In a companion paper (Xian et al., 2022, part 1 of the study), we present an Arctic aerosol optical depth (AOD) climatology and trend analysis for 2003-2019 spring and summertime periods derived from ...a combination of aerosol reanalyses, remote-sensing retrievals, and ground observations. Continued from the previous discussion and as the second part of the study, we report the statistics and trends of Arctic AOD extreme events using the U.S. Navy Aerosol Analysis and Prediction System ReAnalysis version 1 (NAAPS-RA v1), the sun photometer data from the AErosol RObotic NETwork (AERONET) sites, and the oceanic Maritime Aerosol Network (MAN) measurements.
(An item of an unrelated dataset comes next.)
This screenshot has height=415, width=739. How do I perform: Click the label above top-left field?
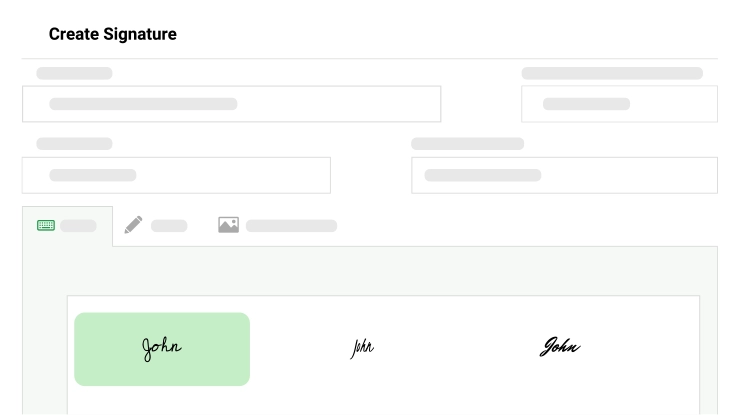[74, 73]
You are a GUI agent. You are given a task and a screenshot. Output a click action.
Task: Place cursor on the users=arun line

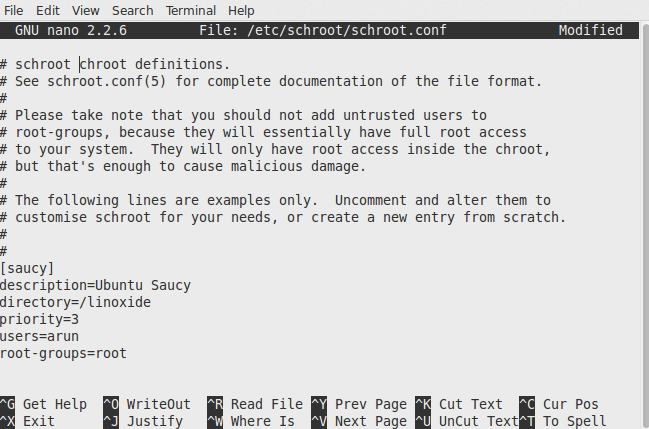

Here, extreme AOD events are defined as events with AOD exceeding the 95th percentile (denoted "AOD.sub.95 ") of AOD distributions for given locations using 6-hourly or daily AOD data. While AERONET and MAN data estimate the Arctic median 550 nm AOD value to be 0.07, the 95th percentile value is 0.24. Such extreme events are dominated by fine-mode aerosol particles, largely attributable to biomass burning (BB) smoke events for the North American Arctic, the Asian Arctic, and most areas of the Arctic Ocean. However, extreme AOD events for the lower European Arctic are more attributable to anthropogenic and biogenic fine particles. The extreme-event occurrence dominance of sea salt is largely limited to the North Atlantic and Norwegian Sea. The extreme AOD amplitudes of anthropogenic and biogenic fine-mode and sea salt AOD are, however, significantly lower than those regions where extreme smoke AOD is dominant. Even for sites distant from BB source regions, BB smoke is the principal driver of AOD variation above the AOD.sub.95 threshold.